#
# Dataset Specification
#
dataset:
  # The root directory of the dataset. This can be a local
  # file system directory, an S3 bucket, or a GCP bucket.
  root_path: https://masterful-public.s3.us-west-1.amazonaws.com/datasets/yymnist
  # The name of the splits to use in training. These will
  # point to a CSV file in the "root_dir" of the same name,
  # such as <split name>.csv. Each split can be referenced below
  # in the "training" and "evaluation" sections. Splits defined
  # here can either be labeled or unlabeled.
  splits: [train, test, unlabeled]
  # OPTIONAL: The name of the label map file.
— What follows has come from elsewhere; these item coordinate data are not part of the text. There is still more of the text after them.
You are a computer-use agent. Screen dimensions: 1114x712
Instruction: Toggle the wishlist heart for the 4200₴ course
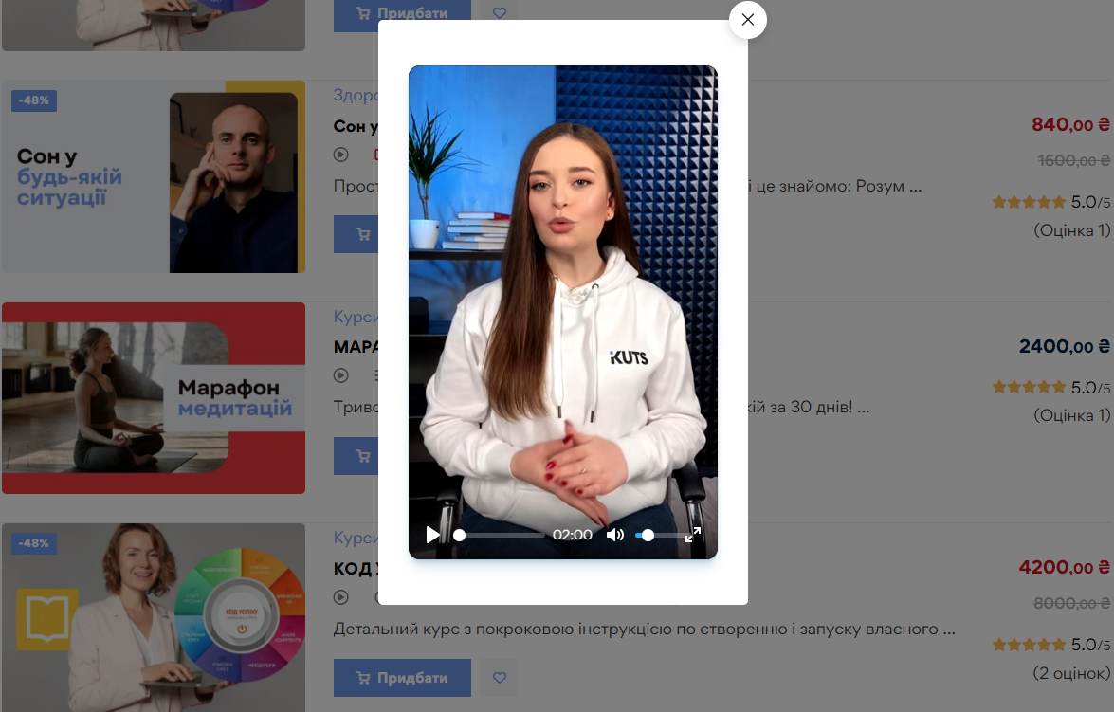point(499,677)
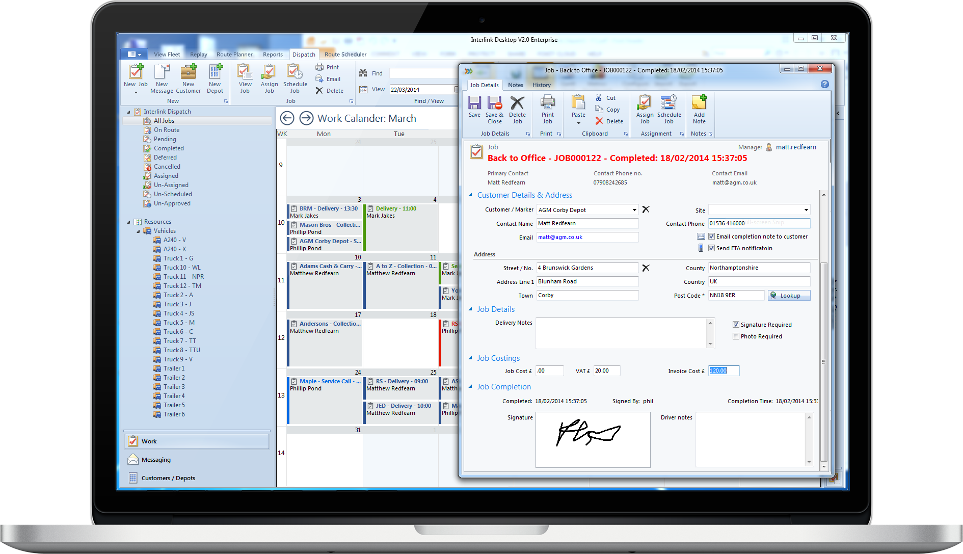Click the New Customer icon in ribbon

(x=188, y=74)
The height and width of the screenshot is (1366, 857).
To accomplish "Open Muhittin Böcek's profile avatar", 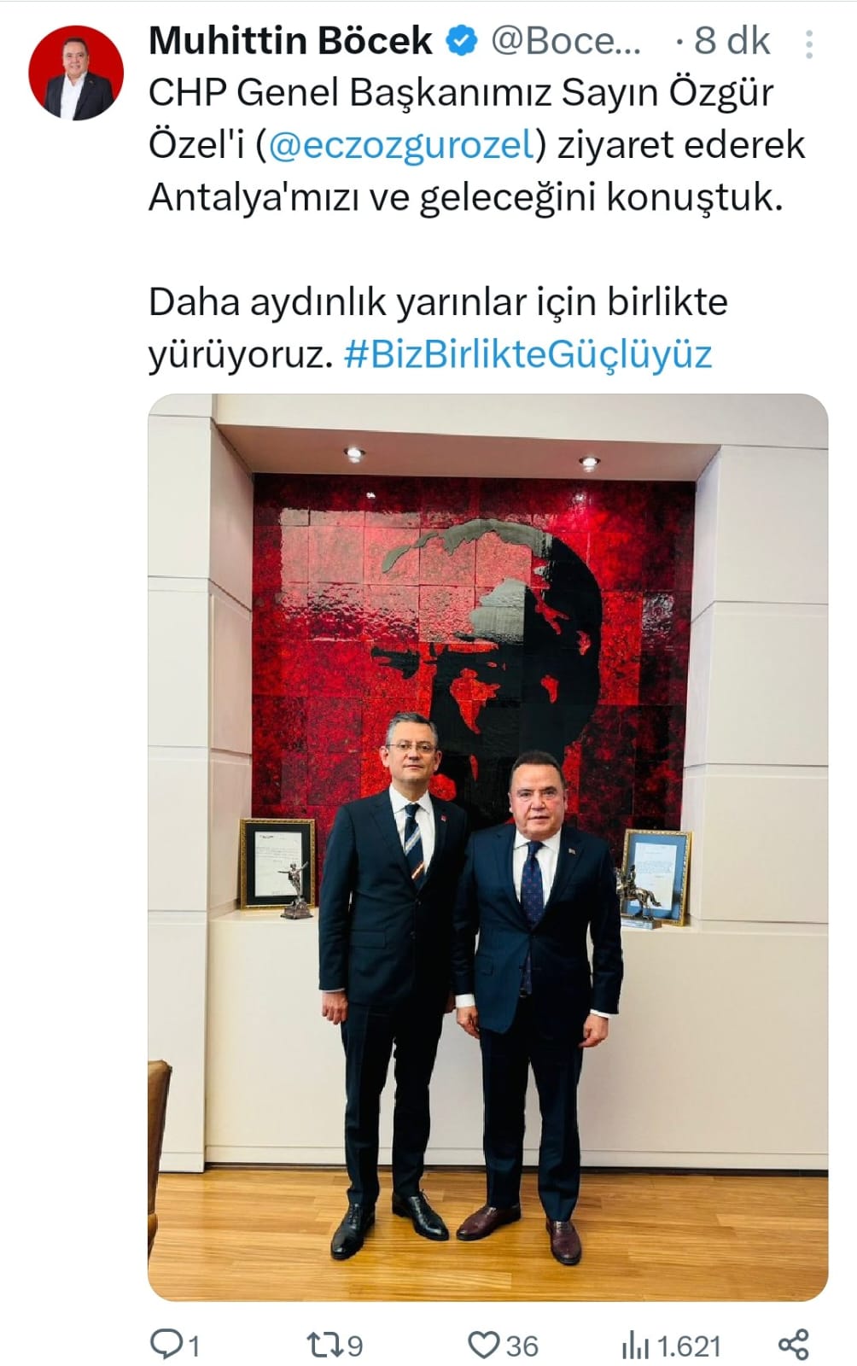I will (76, 73).
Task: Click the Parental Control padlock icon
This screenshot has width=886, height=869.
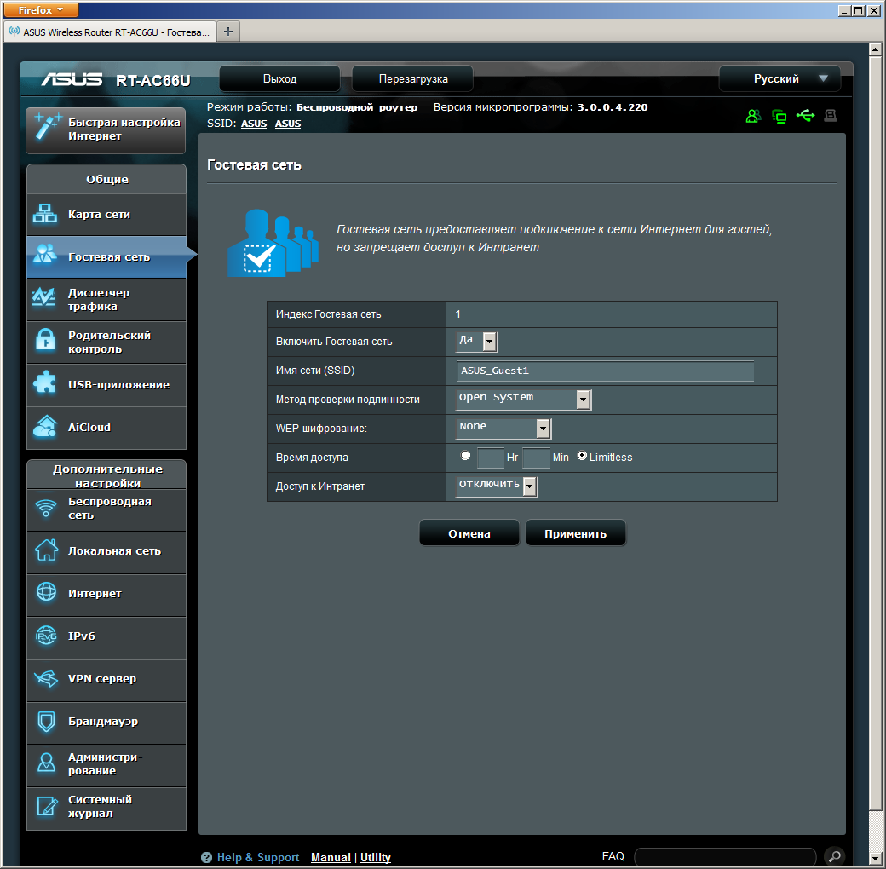Action: click(44, 342)
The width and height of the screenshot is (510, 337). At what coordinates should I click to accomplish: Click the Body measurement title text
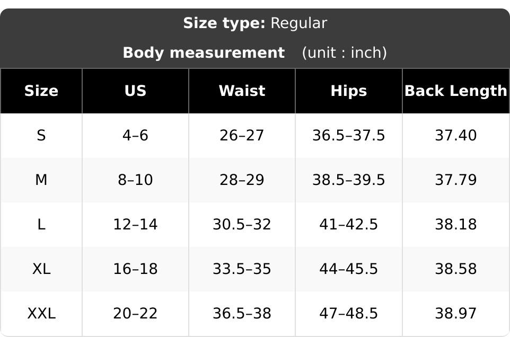click(204, 53)
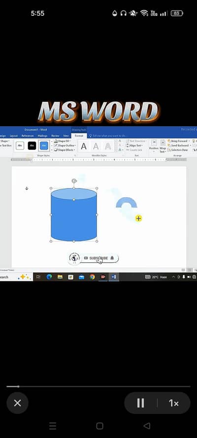Open the Wrap Text icon

coord(163,146)
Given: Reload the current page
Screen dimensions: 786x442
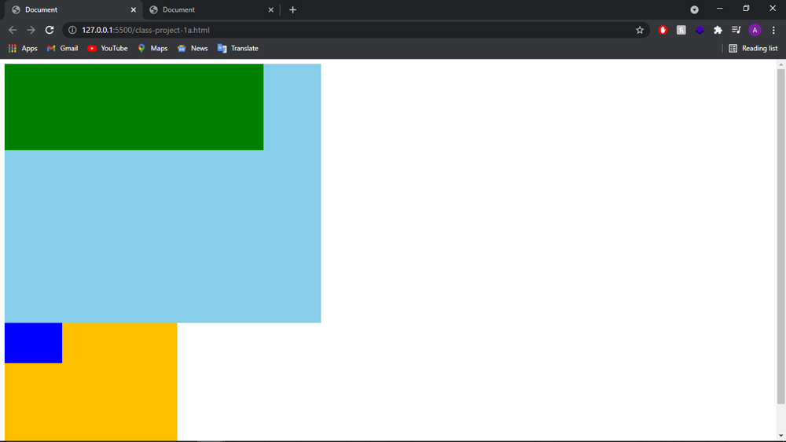Looking at the screenshot, I should [x=50, y=30].
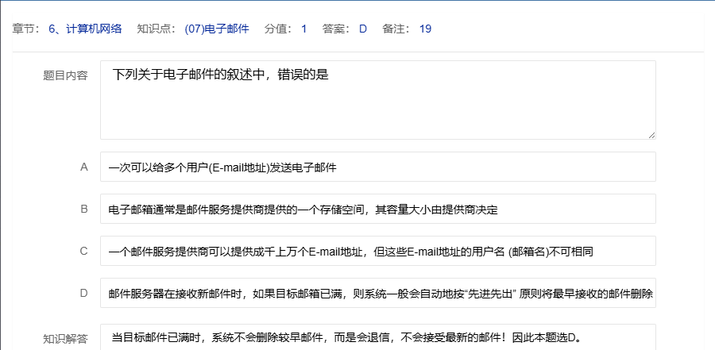This screenshot has height=350, width=715.
Task: Click the answer value "D" in header row
Action: point(363,29)
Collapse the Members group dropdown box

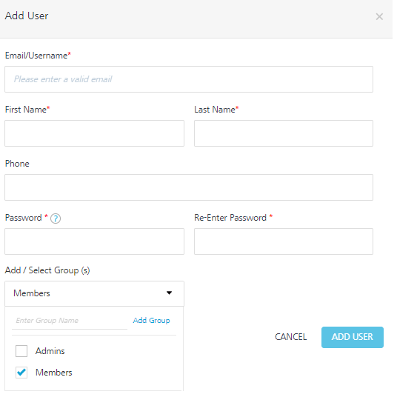pos(94,293)
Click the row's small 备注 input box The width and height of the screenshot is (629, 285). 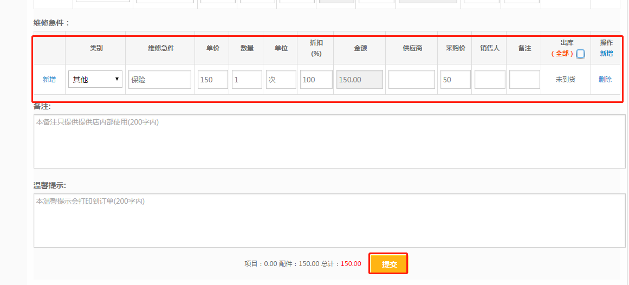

The label map file is a
  # CSV file where the first entry in each row is the integer label and
  # the second entry is human readable string class name. The label map file
  # is used to replace the class id's in the evaluation metrics, for easier
  # reading. If it does not exist, then the class ids will be used. The
  # label map file must end in ".csv" and be located at '<root_path>/<label_map>.csv'
  #label_map: label_map
  # Supported label formats:
  #   classification_csv: [default]
  #   detection_csv: CSV delimited, follows: relative image path, xmin, ymin, xmax, ymax, class_id, ...
  label_format: detection_csv
  # OPTIONAL: True if we should save an optimized version of the dataset
  # locally, False otherwise. Optimizing the dataset locally
  # adds a small, one-time dataset processing cost in order
  # to convert the raw dataset into the optimized version. But doing
  # so will significantly improve training times. The optimization
  # conversion only happens once. Subsequent training runs
  # will use optimized version of the dataset.
  optimize: True

#
# Model Specification
#
model:
  # The name of the architecture to use. The model
  # returned at the end of training will be based on
  # the architecture specified below, and will be ready
  # to use for inference. The model will include all
  # preprocessing and standardization, and will expect
  # single, unresized 8-bit 3 channel RGB uint8/uint32 images
  # with pixel ranges [0,255].
  architecture: ssd_mobilenet_v2
  # The number of classes in the training dataset and model predictions.
  # For binary_classification, this should be set to 1.
  num_classes: 10
  # The input shape to use for training. All data will be transformed
  # using an aspect-ratio preserving resize to this shape, which is
  # in HWC format. Note larger input shapes will take more memory
  # and be longer to train, but preserve the most detail. Smaller
  # input shapes will train faster, but could lose useful detail
  # in the image features. Input shape is specified as
  # [height, width, num_channels]. num_channels must be 3.
  input_shape: [416,416,3]

#
# Training Specification
#
training:
  # The task to perform. Currently, the trainer support the
  # following tasks:
  #    classification - Multi-class classification task.
  #    binary_classification - Binary classification task.
  #    multilabel_classification - Multi-class Multi-label classification task.
  task: detection
  # The dataset set to use for training. This must be a labeled
  # dataset.
  training_split: train
  # OPTIONAL: The dataset split to use for validation. If no split
  # is set here, then a validation split will be created automatically
  # from the training dataset split.
  #validation_split: validation
  # OPTIONAL: The unlabeled split to use for training.
  unlabeled_split: unlabeled

#
# Output Specification
output:
  # A list of output formats for the trained model.
  #
  # Supported output formats are:
  #   saved_model - Tensorflow Saved Model format (https://www.tensorflow.org/guide/saved_model)
  #   onnx - Open Neural Network Exchange model format (https://onnx.ai/)
  formats: [saved_model, onnx]
  # The path to save the output into.
  path: ~/model_output

#
# Evaluation Specification
#
evaluation:
  # The dataset split to use for evaluation. This should
  # be a dataset split that is not used in training, otherwise
  # your evaluation metrics will not be representative of the generalization
  # performance of your model.
  split: test